What to do
In the text about the US multifamily rental market, what was the median number of days on the market for units leased in February?

Reading passage
The rising vacancies are largely due to a surge in multifamily inventory, with over 600K new units coming online in 2024, marking a 65% increase from the previous year.
While completions are expected to slow this year, 800K multifamily units are still under construction, which will continue to influence supply and demand dynamics.
Less Time on Market
Apartment List’s time-on-market index revealed that units leased in February spent a median of 36 days on the market, slightly down from 37 days in January.
While this decline aligns with the seasonal return to positive rent growth, it still marks the longest time-on-market in February in the past six years.
The influx of new multifamily units is contributing not only to rising vacancy rates but also to longer vacancies. Units are now sitting vacant three days longer than at this time last year and 10 days longer than in February 2022, when the market began loosening.
Balanced Market Ahead
As rent growth turns positive and vacancy rates climb, the US multifamily sector appears to move into a more balanced phase. The end of the rent decline cycle may be near, particularly as the construction boom slows.
While higher vacancies and longer times on the market are still present, the steadily rising rents and growing annual rent growth suggest the multifamily market is on the cusp of stabilization.
With the supply of new units expected to taper off, the multifamily market may find itself balancing between steady rent growth and manageable vacancy rates in 2025.

Recorded information
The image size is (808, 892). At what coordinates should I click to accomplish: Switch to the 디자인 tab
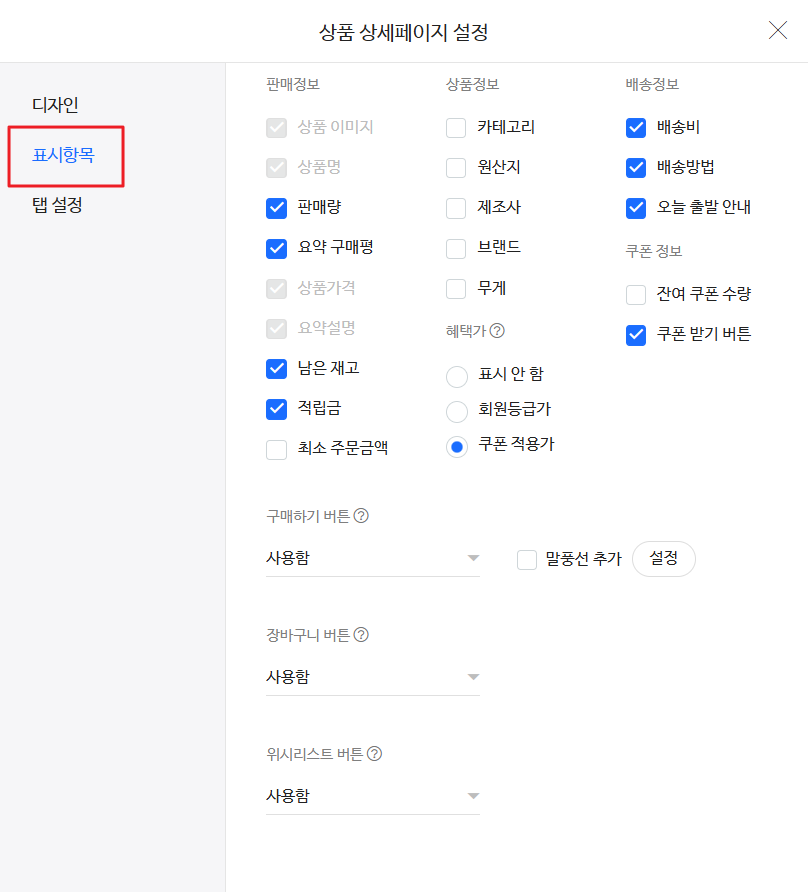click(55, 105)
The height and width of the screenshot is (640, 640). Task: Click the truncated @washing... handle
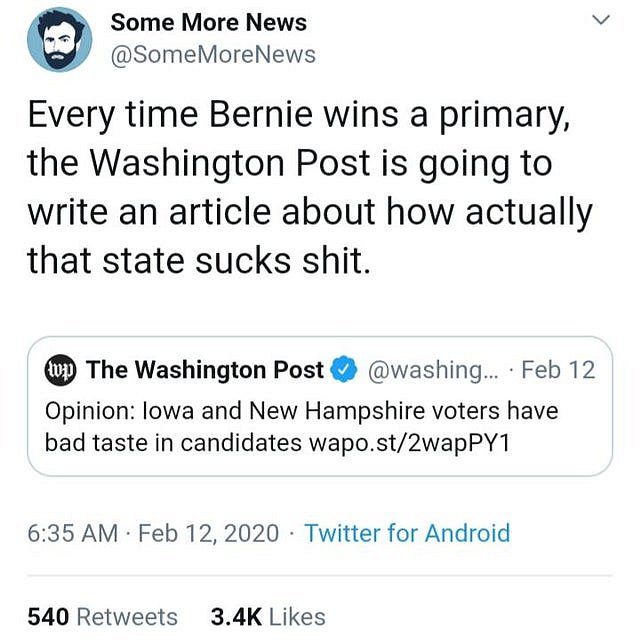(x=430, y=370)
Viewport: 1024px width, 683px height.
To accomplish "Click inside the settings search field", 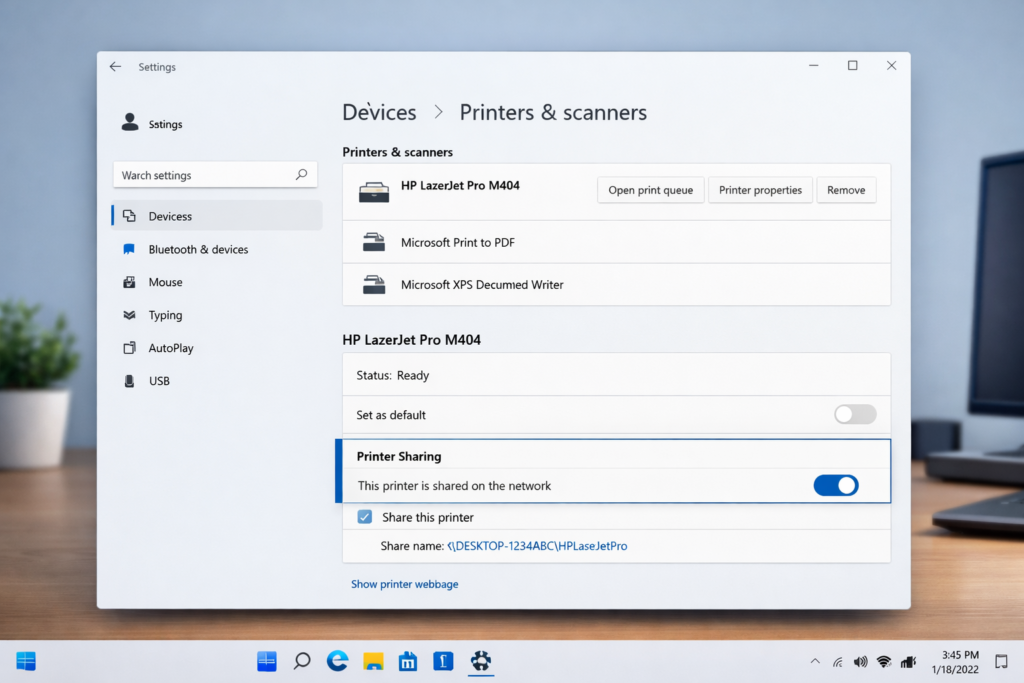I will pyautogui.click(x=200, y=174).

* * *

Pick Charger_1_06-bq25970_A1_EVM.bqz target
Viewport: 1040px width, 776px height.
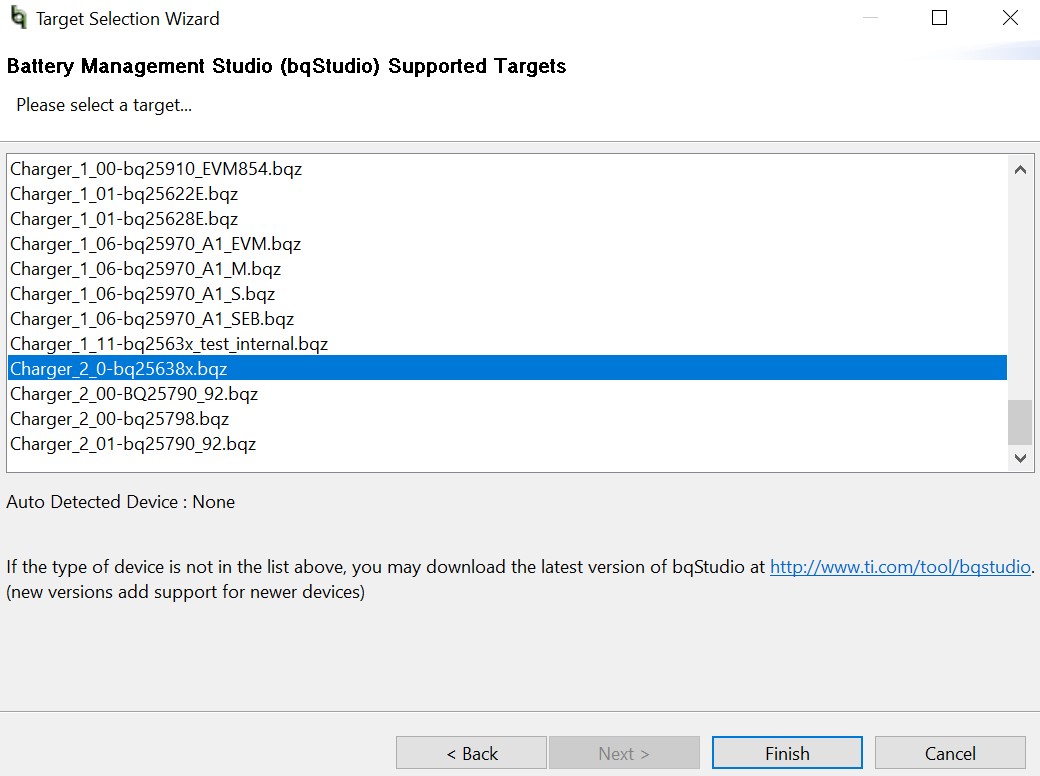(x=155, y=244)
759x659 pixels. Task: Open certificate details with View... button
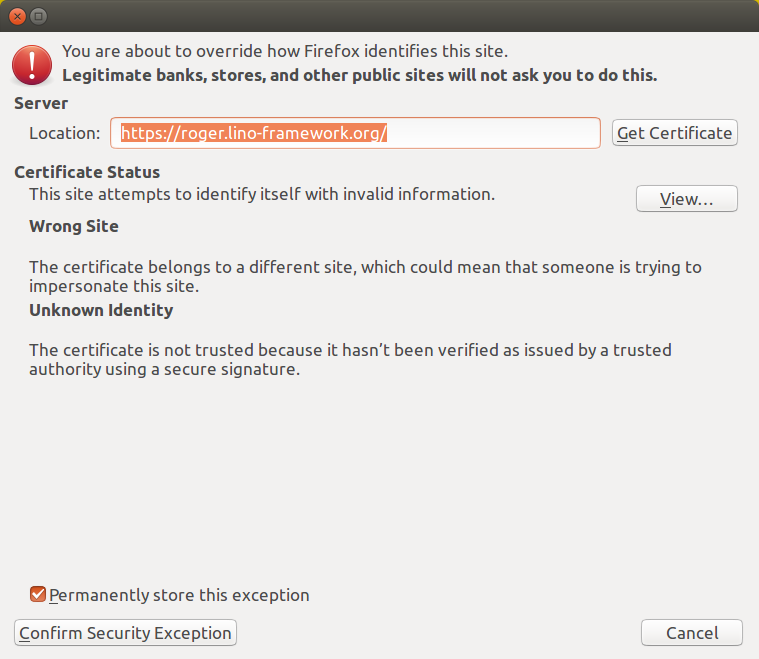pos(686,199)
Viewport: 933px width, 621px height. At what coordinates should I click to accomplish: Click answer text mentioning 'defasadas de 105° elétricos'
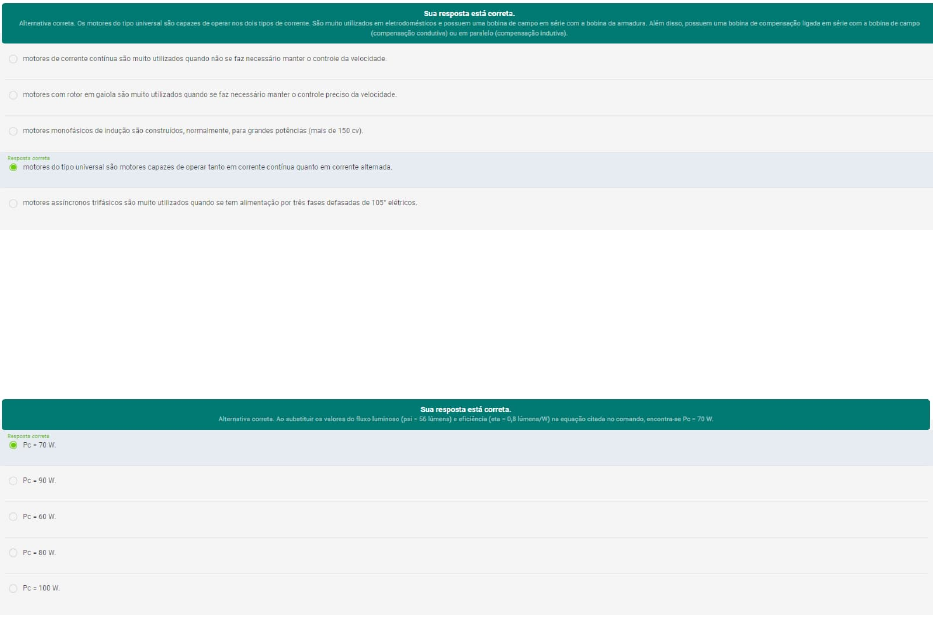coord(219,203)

Answer to the task
36 days